(Saved data entries)
----

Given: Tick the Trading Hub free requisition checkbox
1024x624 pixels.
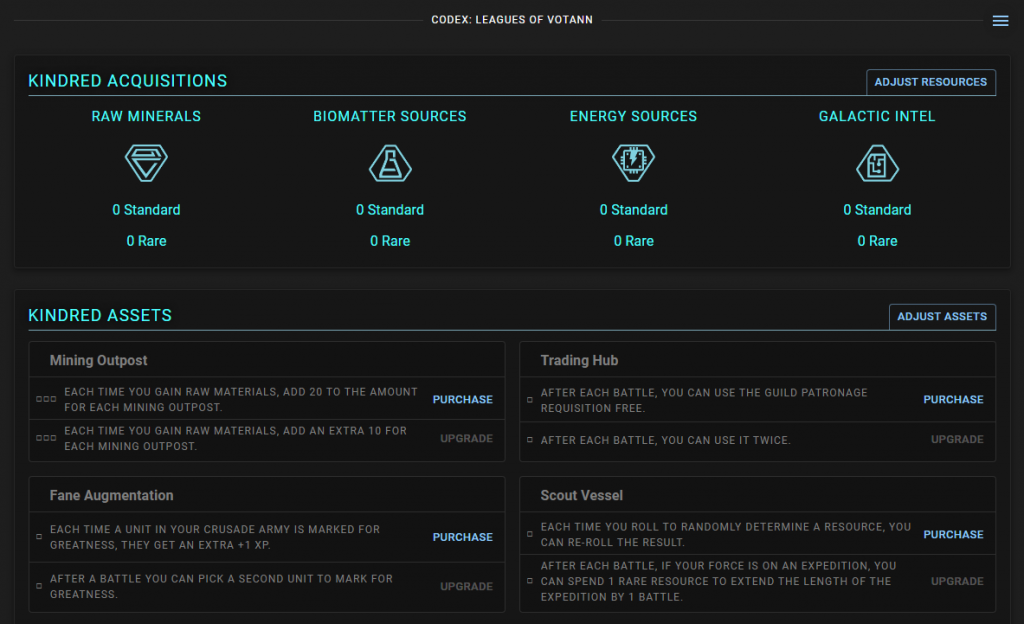Looking at the screenshot, I should click(x=530, y=400).
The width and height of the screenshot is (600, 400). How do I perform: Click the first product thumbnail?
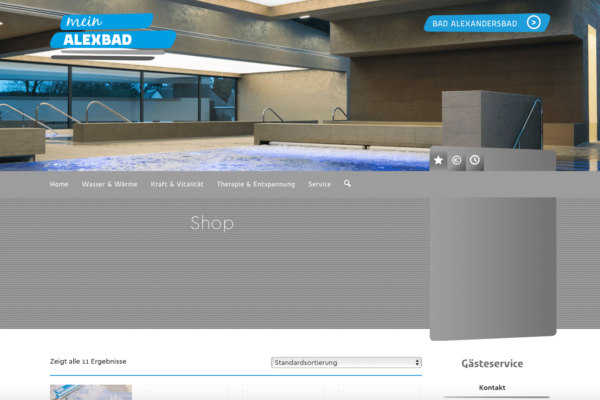tap(91, 392)
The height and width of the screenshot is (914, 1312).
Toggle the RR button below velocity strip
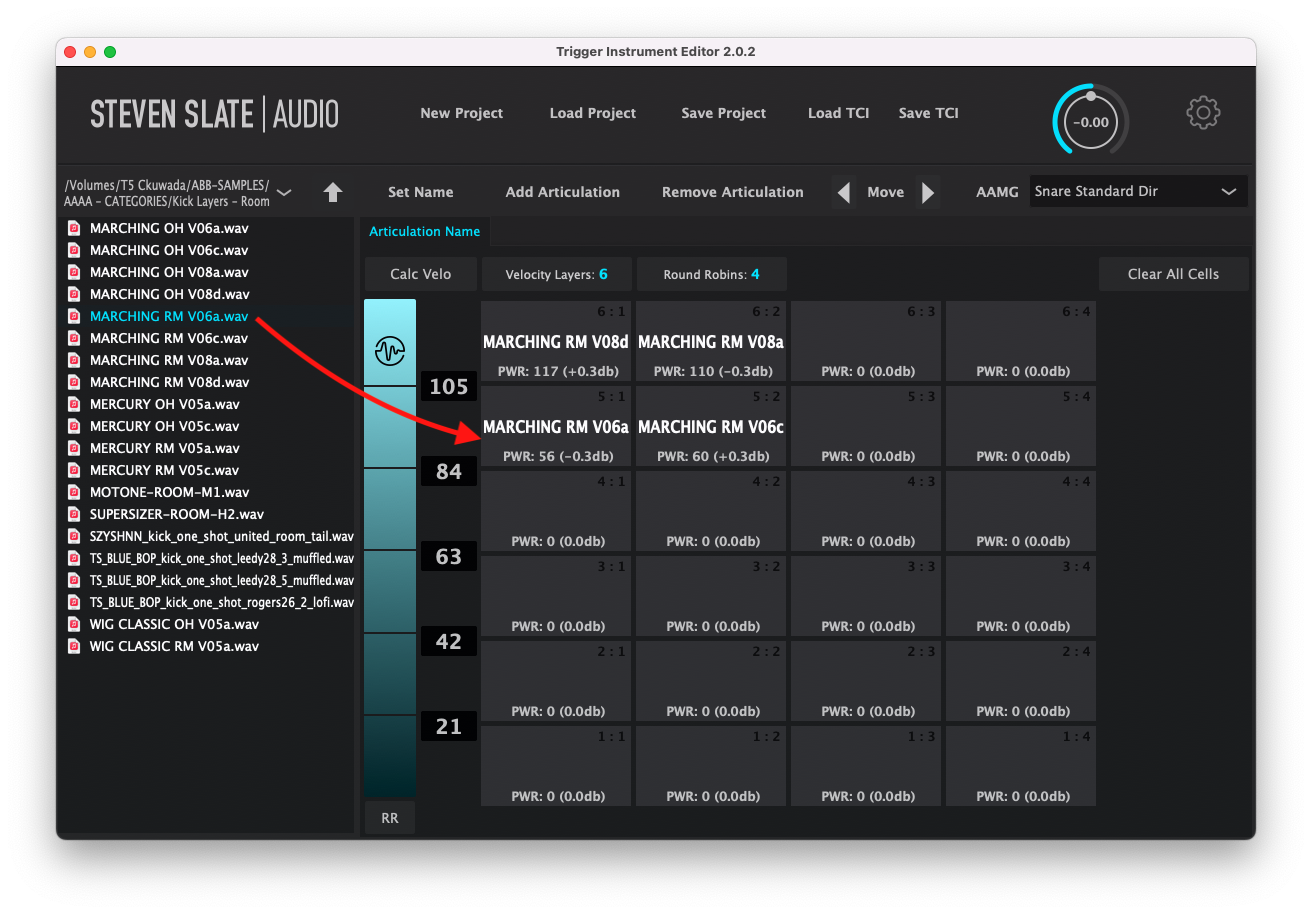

----

Begin at the first line of the entries and end at the line containing "The height and": write out each line exactly, skipping pictures.

Given: Tick the Trading Hub free requisition checkbox
1024x624 pixels.
Looking at the screenshot, I should click(x=530, y=400).
The width and height of the screenshot is (600, 400). How do I perform: Click the first product thumbnail?
tap(91, 392)
The height and width of the screenshot is (914, 1312).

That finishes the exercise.